How to Join (Merge) Data Frames in R: Inner, Outer, Left, and Right Joins
When working with data frames in R, it is often necessary to combine or merge them based on a common key. This process is similar to joining tables in SQL and allows you to combine data from different sources into a single data frame. In this article, we will explore how to perform different types of joins in R, including inner, outer, left, and right joins.
Example Data Frames
df1 = data.frame(CustomerId = c(1:6), Product = c(rep("Toaster", 3), rep("Radio", 3)))
df2 = data.frame(CustomerId = c(2, 4, 6), State = c(rep("Alabama", 2), rep("Ohio", 1)))
df1
# CustomerId Product
# 1 Toaster
# 2 Toaster
# 3 Toaster
# 4 Radio
# 5 Radio
# 6 Radio
df2
# CustomerId State
# 2 Alabama
# 4 Alabama
# 6 Ohio
Inner Join
An inner join returns only the rows in which the left table has matching keys in the right table. In other words, it combines the rows for which the customer ID exists in both data frames.

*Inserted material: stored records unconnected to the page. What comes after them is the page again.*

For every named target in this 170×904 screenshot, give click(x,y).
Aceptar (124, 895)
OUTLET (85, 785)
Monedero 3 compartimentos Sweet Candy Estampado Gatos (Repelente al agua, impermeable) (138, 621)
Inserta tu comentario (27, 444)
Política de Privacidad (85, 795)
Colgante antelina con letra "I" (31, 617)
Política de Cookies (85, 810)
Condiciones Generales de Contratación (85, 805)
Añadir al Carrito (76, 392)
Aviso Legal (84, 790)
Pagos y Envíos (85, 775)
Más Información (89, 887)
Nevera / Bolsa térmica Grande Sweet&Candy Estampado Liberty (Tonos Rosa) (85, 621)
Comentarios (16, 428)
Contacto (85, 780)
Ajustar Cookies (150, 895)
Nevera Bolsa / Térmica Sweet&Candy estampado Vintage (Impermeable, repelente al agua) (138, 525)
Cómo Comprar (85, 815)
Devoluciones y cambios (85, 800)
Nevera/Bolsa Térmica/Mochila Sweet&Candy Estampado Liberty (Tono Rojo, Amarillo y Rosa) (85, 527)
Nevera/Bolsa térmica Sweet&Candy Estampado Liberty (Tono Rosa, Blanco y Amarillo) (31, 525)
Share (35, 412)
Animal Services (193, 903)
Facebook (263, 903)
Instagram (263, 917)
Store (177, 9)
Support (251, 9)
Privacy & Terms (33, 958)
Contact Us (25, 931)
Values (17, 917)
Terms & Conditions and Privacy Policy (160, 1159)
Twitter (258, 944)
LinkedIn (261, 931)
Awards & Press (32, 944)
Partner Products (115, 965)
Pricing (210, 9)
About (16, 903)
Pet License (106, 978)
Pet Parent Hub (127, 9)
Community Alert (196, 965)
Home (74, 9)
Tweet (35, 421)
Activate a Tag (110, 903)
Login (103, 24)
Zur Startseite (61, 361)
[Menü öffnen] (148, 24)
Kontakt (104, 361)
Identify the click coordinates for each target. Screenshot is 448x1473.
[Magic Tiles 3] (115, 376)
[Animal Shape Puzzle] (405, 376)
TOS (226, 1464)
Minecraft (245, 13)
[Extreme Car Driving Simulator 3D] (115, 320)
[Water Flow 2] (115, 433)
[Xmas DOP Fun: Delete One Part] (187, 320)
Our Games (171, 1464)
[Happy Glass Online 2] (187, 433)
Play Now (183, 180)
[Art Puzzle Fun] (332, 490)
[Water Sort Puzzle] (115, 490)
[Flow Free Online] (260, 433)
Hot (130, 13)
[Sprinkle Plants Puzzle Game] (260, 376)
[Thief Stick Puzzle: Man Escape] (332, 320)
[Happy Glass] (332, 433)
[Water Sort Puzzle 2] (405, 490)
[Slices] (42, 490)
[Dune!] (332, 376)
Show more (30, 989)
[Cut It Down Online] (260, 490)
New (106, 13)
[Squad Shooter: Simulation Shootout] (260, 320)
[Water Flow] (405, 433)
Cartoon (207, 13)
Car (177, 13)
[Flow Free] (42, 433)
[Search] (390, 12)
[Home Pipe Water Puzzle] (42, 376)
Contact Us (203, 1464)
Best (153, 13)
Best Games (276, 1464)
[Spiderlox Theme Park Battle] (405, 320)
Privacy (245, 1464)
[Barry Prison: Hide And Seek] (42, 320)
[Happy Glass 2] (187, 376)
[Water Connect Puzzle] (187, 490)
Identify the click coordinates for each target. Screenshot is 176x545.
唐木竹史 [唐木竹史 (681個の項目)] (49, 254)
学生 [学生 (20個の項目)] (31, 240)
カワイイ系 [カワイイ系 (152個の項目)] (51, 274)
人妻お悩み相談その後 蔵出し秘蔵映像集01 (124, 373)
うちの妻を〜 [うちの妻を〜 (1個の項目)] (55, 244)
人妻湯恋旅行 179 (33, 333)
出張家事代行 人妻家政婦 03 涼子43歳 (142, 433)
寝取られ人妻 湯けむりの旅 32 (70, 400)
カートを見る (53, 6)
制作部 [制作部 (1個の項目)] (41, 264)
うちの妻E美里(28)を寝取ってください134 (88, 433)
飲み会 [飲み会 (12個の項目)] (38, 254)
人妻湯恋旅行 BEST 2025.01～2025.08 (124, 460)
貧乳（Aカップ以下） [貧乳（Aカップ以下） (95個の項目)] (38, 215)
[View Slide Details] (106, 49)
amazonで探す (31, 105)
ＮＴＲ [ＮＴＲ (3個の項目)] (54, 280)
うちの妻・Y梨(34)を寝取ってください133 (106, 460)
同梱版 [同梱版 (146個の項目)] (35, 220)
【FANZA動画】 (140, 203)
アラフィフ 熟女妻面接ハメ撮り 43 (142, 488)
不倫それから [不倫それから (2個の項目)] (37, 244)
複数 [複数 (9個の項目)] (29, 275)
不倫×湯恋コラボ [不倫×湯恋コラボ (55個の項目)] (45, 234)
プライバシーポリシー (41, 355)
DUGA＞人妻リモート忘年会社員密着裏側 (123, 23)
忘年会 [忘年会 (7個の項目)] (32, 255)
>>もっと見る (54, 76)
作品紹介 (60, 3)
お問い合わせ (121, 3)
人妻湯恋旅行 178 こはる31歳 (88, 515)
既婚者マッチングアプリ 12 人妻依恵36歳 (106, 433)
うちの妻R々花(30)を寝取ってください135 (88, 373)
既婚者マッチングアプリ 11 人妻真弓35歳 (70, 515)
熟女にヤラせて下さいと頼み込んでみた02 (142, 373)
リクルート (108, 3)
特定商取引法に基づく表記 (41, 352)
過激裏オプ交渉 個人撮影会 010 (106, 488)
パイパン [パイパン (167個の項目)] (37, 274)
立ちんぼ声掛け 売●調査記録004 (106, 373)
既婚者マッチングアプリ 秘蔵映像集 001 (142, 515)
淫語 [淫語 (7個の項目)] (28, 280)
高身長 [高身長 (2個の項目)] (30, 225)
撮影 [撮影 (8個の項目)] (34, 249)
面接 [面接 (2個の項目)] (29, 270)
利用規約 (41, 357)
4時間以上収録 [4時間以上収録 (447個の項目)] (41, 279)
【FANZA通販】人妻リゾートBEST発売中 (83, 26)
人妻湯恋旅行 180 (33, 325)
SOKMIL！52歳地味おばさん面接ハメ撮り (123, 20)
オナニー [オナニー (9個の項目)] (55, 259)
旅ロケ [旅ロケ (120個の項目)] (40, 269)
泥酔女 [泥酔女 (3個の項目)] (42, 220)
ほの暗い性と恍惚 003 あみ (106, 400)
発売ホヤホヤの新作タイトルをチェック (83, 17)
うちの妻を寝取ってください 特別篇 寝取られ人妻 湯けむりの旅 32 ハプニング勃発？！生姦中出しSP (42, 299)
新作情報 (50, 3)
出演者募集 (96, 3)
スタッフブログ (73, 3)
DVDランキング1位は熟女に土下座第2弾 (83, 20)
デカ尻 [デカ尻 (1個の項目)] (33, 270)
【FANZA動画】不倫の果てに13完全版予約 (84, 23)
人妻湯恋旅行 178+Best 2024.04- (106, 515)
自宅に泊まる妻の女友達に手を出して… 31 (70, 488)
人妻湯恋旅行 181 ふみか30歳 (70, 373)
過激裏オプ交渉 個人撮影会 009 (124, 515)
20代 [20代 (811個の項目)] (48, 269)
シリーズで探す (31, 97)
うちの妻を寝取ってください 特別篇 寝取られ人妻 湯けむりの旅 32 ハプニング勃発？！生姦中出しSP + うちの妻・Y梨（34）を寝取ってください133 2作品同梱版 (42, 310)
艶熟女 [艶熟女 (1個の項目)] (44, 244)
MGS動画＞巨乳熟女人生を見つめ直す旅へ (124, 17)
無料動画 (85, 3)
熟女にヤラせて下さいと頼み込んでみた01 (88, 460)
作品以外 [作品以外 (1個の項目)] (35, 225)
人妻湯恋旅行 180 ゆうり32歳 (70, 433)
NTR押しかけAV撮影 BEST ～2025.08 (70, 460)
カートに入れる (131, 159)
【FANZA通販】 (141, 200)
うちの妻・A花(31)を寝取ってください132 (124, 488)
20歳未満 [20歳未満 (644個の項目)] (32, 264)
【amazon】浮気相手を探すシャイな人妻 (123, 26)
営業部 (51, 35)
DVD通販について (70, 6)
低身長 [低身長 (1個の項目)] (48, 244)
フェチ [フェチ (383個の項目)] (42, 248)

inner_join <- merge(df1, df2, by = "CustomerId")
inner_join
# CustomerId Product State
# 2 Toaster Alabama
# 4 Radio Alabama
# 6 Radio Ohio
In this example, the inner join combines the rows with CustomerID 2, 4, and 6 from both data frames, resulting in a new data frame with three rows.
Outer Join
An outer join returns all rows from both tables and includes join records from the left table with matching keys in the right table. If there is no match, the missing values are filled with NA.

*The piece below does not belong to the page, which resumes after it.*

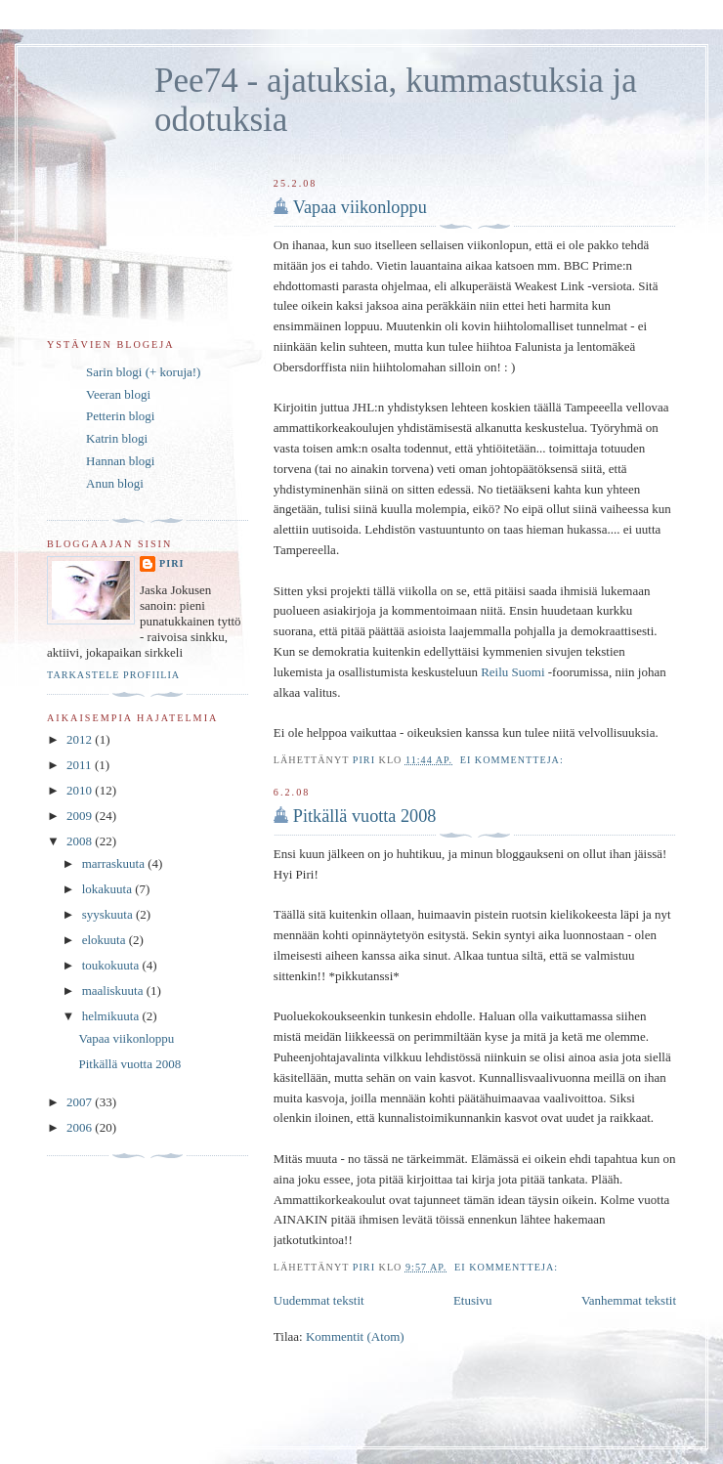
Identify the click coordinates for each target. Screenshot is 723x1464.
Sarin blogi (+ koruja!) (143, 372)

outer_join <- merge(df1, df2, by = "CustomerId", all = TRUE)
outer_join
# CustomerId Product State
# 1 Toaster <NA>
# 2 Toaster Alabama
# 3 Toaster <NA>
# 4 Radio Alabama
# 5 Radio <NA>
# 6 Radio Ohio
In this example, the outer join includes all rows from both data frames. The missing values for CustomerID 1, 3, and 5 in the State column are filled with NA.

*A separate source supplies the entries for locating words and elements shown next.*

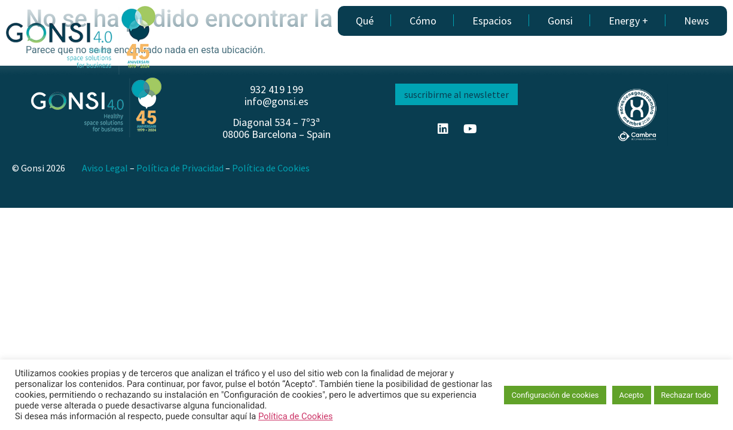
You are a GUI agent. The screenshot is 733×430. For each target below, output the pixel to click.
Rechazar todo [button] (686, 395)
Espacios (492, 20)
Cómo (423, 20)
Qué (365, 20)
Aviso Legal (105, 168)
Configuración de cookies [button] (554, 395)
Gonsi (560, 20)
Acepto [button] (631, 395)
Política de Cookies (271, 168)
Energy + (628, 20)
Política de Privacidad (180, 168)
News (696, 20)
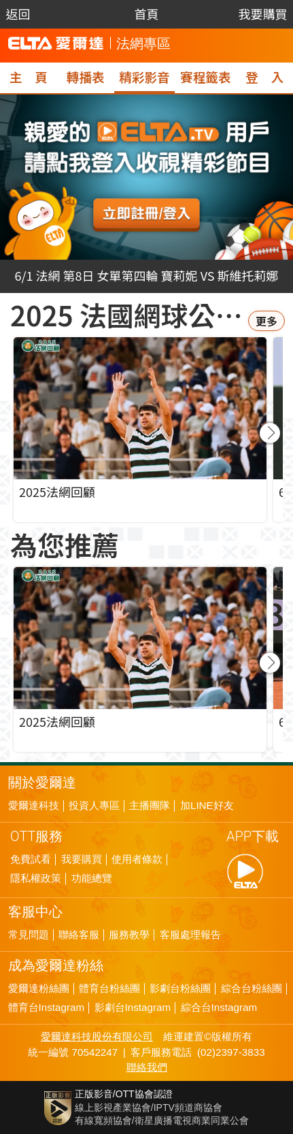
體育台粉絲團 (109, 988)
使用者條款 (136, 859)
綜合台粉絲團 (251, 988)
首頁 (146, 13)
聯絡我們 (146, 1067)
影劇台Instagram (132, 1007)
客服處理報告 (190, 934)
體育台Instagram (46, 1007)
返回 (18, 13)
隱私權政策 (35, 878)
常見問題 (28, 934)
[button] (270, 433)
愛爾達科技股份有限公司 (97, 1036)
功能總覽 (91, 878)
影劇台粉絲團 (180, 988)
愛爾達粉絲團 (38, 988)
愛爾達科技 (33, 805)
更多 (266, 321)
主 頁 (29, 76)
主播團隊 (149, 805)
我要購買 (262, 13)
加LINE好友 (207, 805)
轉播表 (85, 76)
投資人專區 (94, 805)
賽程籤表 (205, 76)
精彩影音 (143, 76)
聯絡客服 (78, 934)
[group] (140, 659)
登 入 (264, 76)
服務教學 (129, 934)
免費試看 (30, 859)
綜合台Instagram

Left Outer Join (Left Join)
A left outer join returns all rows from the left table and includes any rows with matching keys from the right table. If there is no match, the missing values are filled with NA.
left_join <- merge(df1, df2, by = "CustomerId", all.x = TRUE)
left_join
# CustomerId Product State
# 1 Toaster <NA>
# 2 Toaster Alabama
# 3 Toaster <NA>
# 4 Radio Alabama
# 5 Radio <NA>
# 6 Radio Ohio
In this example, the left join includes all rows from df1 and only includes the matching row from df2 for CustomerID 2 and 4. The missing values for CustomerID 1, 3, and 5 in the State column are filled with NA.
Right Outer Join (Right Join)
A right outer join returns all rows from the right table and includes any rows with matching keys from the left table. If there is no match, the missing values are filled with NA.
right_join <- merge(df1, df2, by = "CustomerId", all.y = TRUE)
right_join
# CustomerId Product State
# 2 Toaster Alabama
# 4 Radio Alabama
# 6 Radio Ohio
# 7 <NA> Ohio
In this example, the right join includes all rows from df2 and only includes the matching rows from df1 for CustomerID 2, 4, and 6. The missing value for CustomerID 7 in the Product column is filled with NA.
SQL Style Select Statement
If you want to perform a SQL-style select statement, you can use the dplyr
package in R. Here's an example:
library(dplyr)
select_statement <- inner_join %>%
select(Product, State)
select_statement
# Product State
# Toaster Alabama
# Radio Alabama
# Radio Ohio
In this example, we use the select
function from the dplyr
package to select the Product and State columns from the inner join data frame.